BEGIN
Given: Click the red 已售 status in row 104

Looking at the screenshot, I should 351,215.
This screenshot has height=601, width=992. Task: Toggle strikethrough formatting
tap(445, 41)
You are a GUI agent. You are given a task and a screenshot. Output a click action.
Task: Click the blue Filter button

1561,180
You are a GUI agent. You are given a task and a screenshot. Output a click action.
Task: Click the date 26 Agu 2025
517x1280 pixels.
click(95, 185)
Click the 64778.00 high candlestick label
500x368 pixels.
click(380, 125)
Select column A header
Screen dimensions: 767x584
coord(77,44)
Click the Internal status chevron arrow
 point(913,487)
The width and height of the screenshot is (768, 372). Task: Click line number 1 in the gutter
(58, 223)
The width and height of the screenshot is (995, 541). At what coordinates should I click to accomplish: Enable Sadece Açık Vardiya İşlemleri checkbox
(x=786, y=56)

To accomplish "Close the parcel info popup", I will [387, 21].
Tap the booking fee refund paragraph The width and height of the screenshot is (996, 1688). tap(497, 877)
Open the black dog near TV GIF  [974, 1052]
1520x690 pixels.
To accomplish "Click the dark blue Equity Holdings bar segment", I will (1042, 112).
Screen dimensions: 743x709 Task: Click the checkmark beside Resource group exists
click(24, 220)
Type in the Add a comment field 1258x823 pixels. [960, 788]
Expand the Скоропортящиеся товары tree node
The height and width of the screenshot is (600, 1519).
END
Required work
What is needed is a copy of every line above in which "will" appears.

Response area
To accomplish "Close the parcel info popup", I will [387, 21].
To accomplish "Click the dark blue Equity Holdings bar segment", I will (1042, 112).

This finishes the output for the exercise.